What follows is a set of records, each of which is to be written out exactly.

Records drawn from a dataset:
※

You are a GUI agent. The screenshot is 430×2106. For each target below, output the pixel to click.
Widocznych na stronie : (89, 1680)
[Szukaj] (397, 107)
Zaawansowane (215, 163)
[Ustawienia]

※

▸ **EXERCISE SOLUTION**:
You are a GUI agent. The screenshot is 430×2106. For each target below, output the pixel to click.
Widocznych na stronie : (89, 1680)
[Szukaj] (397, 107)
Zaawansowane (215, 163)
[Ustawienia]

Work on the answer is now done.